The Impact of Common Acne on the Well-Being of Young People Aged 15-35 Years and the Influence of Nutrition Knowledge and Diet on Acne Development

Acne is a disorder of sebaceous glands, and it most commonly develops on the face. The role of the diet in triggering and treating acne is controversial and has been widely debated in the literature. A knowledge of the environmental factors that contribute to acne could improve the patient’s physical and emotional well-being, increase the efficacy of treatment, and minimize the risk of anxiety and depressive disorders. The aim of this study was to assess the impact of acne on the daily lives and well-being of people aged 15−30 years, to analyze young people’s knowledge about the influence of various foods and other dietary factors on the prevalence, severity, and treatment of acne, as well as their adherence to an anti-acne diet. The study was conducted between April 2021 and May 2022. A total of 1329 respondents, including 963 women and 366 men, participated in the study. In 99% of men and women respondents, acne breakouts were typically located on the face. An analysis of HADS scores revealed moderate anxiety in 57% of women (F) and 22.5% of men (M) respondents. Acne breakouts located on the face were problematic for 81% of the study population (regardless of sex). More than ¾ of women and 2/3 of men claimed that acne made them feel less attractive. The impact of acne on the participants’ emotional well-being and social life differed between genders. Women experienced psychological discomfort more frequently than men (p = 0.0023). More than 50% of the participants eliminated acne-triggering foods from their diets, and 2/3 of these respondents observed a marked improvement or disappearance of skin breakouts as a result. A significantly higher number of respondents with severe/moderate anxiety were convinced that acne breakouts were affected by diet (OR 1.56; 95% CI 1.23−1.87, p < 0.001) and foods with a high glycemic index (OR 1.56; 95% CI 1.23−1.94, p < 0.001). Acne affects the patients’ emotional well-being. It can act as a barrier to social interactions and lead to mood disorders of varied severity. Persons with moderate/severe mood disorders associated with anxiety significantly more often recognized the role of dietary factors in acne aggravation, and the severity of mood disorders was directly correlated with more frequent consumption of sweets, sweetened beverages, and foods with a high glycemic index.

*Extracted material*:
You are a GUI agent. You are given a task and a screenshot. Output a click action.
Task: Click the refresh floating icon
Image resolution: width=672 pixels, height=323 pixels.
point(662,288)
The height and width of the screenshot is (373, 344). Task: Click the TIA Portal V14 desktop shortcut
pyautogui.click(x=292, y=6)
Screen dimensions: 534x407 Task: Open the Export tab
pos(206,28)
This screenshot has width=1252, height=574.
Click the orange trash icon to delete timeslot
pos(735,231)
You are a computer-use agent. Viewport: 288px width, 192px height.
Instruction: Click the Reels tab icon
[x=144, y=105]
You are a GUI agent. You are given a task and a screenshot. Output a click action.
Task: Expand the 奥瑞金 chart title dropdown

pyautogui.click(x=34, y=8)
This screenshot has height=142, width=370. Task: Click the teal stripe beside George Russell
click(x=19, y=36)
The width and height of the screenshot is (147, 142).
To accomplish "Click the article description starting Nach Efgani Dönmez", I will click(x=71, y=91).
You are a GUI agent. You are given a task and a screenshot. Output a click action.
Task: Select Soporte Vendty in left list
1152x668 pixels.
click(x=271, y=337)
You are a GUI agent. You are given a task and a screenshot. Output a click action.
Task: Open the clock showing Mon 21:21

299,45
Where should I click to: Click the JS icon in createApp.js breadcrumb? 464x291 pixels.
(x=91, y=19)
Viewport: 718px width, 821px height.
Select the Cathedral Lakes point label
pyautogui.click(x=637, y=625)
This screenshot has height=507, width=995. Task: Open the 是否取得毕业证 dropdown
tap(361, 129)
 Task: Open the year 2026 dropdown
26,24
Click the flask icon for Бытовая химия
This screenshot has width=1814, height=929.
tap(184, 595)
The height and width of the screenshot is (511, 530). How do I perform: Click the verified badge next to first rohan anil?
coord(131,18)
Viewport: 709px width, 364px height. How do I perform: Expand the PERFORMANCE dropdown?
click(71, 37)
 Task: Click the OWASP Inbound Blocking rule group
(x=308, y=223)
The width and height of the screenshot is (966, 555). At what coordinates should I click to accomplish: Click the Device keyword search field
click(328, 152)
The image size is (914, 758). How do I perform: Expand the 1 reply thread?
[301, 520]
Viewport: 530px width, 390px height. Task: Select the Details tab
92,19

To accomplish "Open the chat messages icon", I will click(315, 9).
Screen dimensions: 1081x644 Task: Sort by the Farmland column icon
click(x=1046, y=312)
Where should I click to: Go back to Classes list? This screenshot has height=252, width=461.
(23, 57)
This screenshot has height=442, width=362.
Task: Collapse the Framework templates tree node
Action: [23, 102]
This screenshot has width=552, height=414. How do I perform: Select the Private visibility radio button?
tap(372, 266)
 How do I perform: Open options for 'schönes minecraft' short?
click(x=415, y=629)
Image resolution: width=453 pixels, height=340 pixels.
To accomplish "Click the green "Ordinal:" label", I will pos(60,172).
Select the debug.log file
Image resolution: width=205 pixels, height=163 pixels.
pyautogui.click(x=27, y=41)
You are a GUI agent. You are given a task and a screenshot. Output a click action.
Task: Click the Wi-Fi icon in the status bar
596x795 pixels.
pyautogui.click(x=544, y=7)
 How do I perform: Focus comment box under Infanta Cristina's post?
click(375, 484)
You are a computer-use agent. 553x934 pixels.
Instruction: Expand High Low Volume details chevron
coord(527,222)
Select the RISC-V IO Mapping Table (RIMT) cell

*Your objective*: State how many respondents took part in the study described in the text on acne and diet.

*Response area*: 1329 respondents took part, including 963 women and 366 men.